Among the lines below, restate word for word only those from the line with "[dialog] (235, 1288)" through the line with "不锈钢焊管 (565, 2411)", with both end lines kept.

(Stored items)

== Segment start ==

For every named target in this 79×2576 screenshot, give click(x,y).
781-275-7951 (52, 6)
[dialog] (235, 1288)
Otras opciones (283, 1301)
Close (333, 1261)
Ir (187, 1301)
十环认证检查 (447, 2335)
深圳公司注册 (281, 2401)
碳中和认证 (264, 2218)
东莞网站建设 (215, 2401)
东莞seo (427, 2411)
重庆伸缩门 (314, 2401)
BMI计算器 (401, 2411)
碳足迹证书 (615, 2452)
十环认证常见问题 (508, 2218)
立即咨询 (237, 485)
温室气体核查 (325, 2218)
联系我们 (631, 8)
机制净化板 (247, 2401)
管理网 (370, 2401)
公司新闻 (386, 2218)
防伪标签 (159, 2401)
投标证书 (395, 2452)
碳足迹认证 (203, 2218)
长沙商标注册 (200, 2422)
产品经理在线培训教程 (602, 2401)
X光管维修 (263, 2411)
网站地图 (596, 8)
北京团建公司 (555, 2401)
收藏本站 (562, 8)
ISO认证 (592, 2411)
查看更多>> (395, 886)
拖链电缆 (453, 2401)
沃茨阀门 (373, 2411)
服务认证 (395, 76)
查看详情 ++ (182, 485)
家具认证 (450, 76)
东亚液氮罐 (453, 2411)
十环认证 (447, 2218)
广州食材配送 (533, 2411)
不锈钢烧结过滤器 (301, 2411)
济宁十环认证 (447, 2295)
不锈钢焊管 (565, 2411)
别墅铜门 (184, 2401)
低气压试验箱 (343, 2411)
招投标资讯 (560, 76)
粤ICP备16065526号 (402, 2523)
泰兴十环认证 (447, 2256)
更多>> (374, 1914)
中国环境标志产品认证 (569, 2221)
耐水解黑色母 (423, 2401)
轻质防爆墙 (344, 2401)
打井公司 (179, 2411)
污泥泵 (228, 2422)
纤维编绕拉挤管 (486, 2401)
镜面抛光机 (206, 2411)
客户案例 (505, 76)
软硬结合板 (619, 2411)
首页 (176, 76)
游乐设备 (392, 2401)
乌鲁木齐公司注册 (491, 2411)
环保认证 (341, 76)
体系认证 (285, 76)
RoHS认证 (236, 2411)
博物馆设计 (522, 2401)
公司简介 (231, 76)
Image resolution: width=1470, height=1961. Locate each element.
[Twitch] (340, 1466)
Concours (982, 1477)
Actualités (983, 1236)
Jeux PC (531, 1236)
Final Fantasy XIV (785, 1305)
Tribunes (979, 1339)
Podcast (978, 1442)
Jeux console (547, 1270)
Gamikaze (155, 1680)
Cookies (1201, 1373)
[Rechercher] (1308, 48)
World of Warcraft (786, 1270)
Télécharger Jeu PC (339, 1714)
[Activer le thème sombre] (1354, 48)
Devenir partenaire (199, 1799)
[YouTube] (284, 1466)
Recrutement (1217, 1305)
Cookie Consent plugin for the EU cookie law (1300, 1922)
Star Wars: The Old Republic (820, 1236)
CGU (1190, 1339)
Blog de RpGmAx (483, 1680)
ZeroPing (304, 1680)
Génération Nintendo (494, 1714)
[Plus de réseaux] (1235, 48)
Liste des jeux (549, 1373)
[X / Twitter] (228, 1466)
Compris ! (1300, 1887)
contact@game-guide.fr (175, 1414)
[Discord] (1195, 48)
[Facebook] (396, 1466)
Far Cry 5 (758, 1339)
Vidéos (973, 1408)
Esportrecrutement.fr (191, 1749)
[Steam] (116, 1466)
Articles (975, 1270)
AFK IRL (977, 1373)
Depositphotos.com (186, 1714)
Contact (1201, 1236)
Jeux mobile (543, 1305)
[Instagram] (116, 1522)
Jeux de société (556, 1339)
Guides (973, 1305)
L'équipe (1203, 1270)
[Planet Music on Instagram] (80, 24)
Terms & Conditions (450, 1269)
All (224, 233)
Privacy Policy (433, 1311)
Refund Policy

== Segment end ==

-- EXERCISE RESULT --
[dialog] (235, 1288)
Otras opciones (283, 1301)
Close (333, 1261)
Ir (187, 1301)
十环认证检查 (447, 2335)
深圳公司注册 (281, 2401)
碳中和认证 (264, 2218)
东莞网站建设 (215, 2401)
东莞seo (427, 2411)
重庆伸缩门 (314, 2401)
BMI计算器 (401, 2411)
碳足迹证书 (615, 2452)
十环认证常见问题 (508, 2218)
立即咨询 (237, 485)
温室气体核查 (325, 2218)
联系我们 (631, 8)
机制净化板 (247, 2401)
管理网 (370, 2401)
公司新闻 (386, 2218)
防伪标签 (159, 2401)
投标证书 (395, 2452)
碳足迹认证 (203, 2218)
长沙商标注册 (200, 2422)
产品经理在线培训教程 (602, 2401)
X光管维修 (263, 2411)
网站地图 (596, 8)
北京团建公司 (555, 2401)
收藏本站 (562, 8)
ISO认证 (592, 2411)
查看更多>> (395, 886)
拖链电缆 (453, 2401)
沃茨阀门 (373, 2411)
服务认证 (395, 76)
查看详情 ++ (182, 485)
家具认证 (450, 76)
东亚液氮罐 (453, 2411)
十环认证 (447, 2218)
广州食材配送 (533, 2411)
不锈钢烧结过滤器 (301, 2411)
济宁十环认证 (447, 2295)
不锈钢焊管 (565, 2411)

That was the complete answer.